Only about 300 cows forage in the Piora Valley, so getting my hands on a piece of that cheese felt like an important milepost. I got it at the Formaggeria Gabbani, just across the street from the Salumeria Gabbani, and next door to the Enoteca Gabbani – you get the picture. With it, I got a piece of soft Ticino cheese and some rhubarb jam. Oh yes, that was in Lugano – funny you should ask. Of course it is delightful, stretching lazily along the eponymous lake – beautiful shops, beautiful cars, beautiful people but down to earth enough to not feel naked without a Rolex and a Jaguar. Ticino is Italy’s expensive, better organized and more polite little sister. The houses are more colorful, the sun more plentiful and the dishes more flavorful than in the part of Switzerland we inhabit – la vita è bella in Lugano. The Grand Café al Porto’s desserts and the food at La Tinera only helped to cement our assessment.
And then there was the cheese, of course. The mountain cheese from the Piora Valley is almost sweet, very smooth and rounded, without edges but not boring. It tastes like a really well composed piece of music, without any dissonance. The Formagella from Isone I bought is, in a way, a downtime cheese, made during the time cows are not out in the pastures. Often goat milk and cow milk are used together: the cow milk is skimmed and the cream is used to make butter – if only goat’s milk is used, the cheese is a bit fatter. The piece we had was a bit older and had a lot of flavor to it.
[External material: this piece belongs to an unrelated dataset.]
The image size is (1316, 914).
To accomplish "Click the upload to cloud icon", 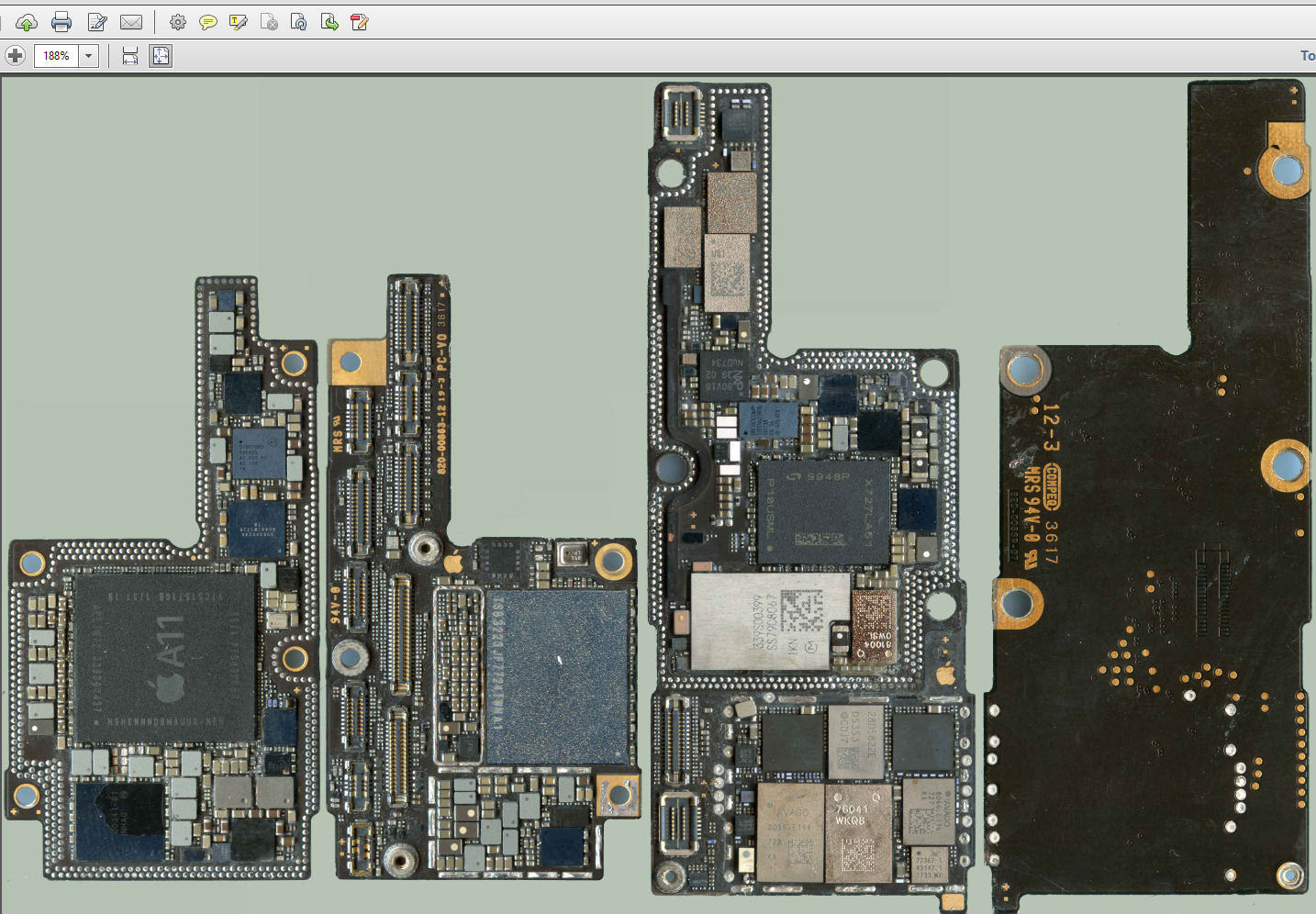I will (x=27, y=22).
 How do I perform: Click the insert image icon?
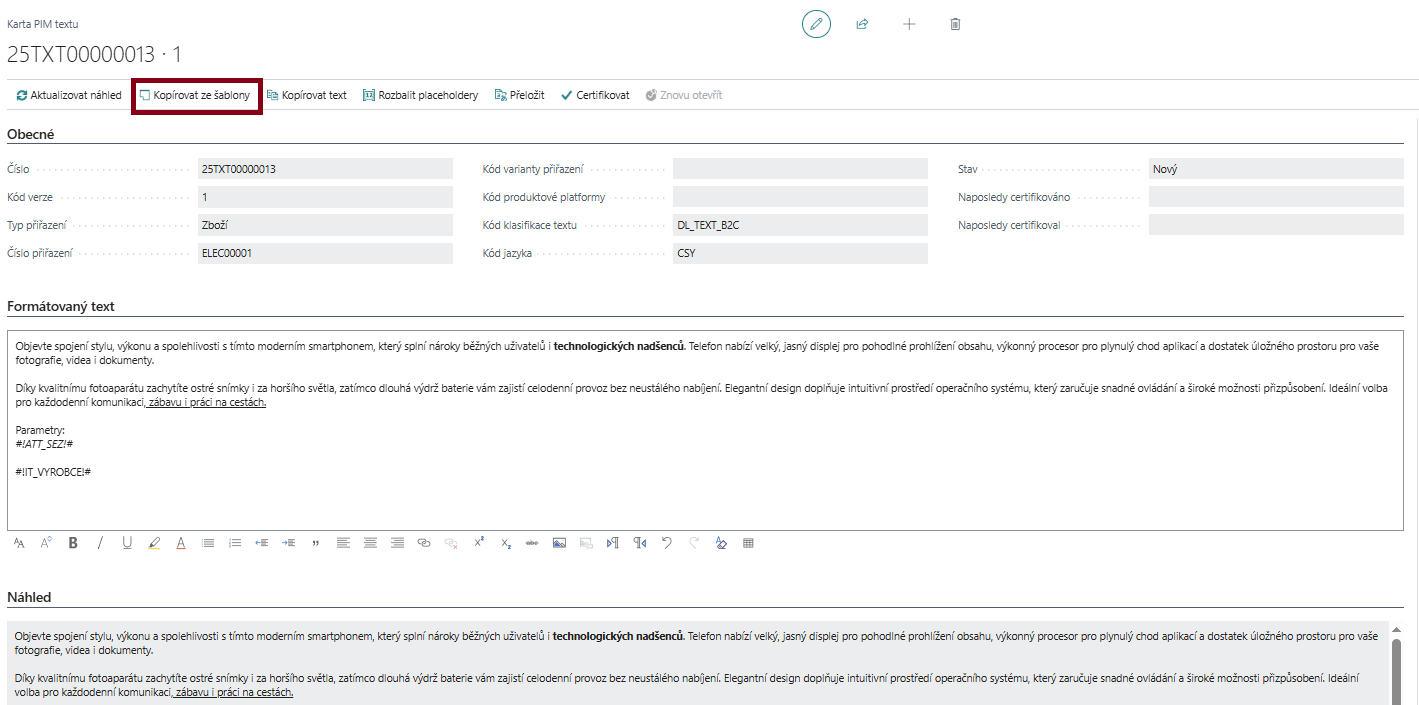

We enjoyed both of our Ticino cheeses with friends who complemented the dinner table with salami and smoked ham from Salumeria Gabbani – we all had traveled to Lugano together and in the food on our plates we relived the compelling combination of Italian flair and Swiss perfection of the city on the lake.
After more than 2 years writing about cheese, it is confession time. About a skeleton that has been in my closet longer than I can remember. And it has everything to do with cheese. I must have been eleven or twelve or so, and I was at the market in Gouda with my mother, and we bought cheese. As was customary, the merchant offered me a random slice of cheese. It wasn’t so much a sample as a treat – butchers would hand out slices of sausage in the same way to good kids that helped their mothers carry groceries. With an understated yet carefully rehearsed flourish he turned the business end of his cheese slicer towards me, presenting a thin slice of creamy goodness. I took the cheese, put it on my tongue and allowed it to start melting away. Shortly after my tastebuds woke up from a lazy slumber, alarm bells begun to go off but by the time the devastating reality set it, it was too late. I had inadvertently ingested cumin cheese.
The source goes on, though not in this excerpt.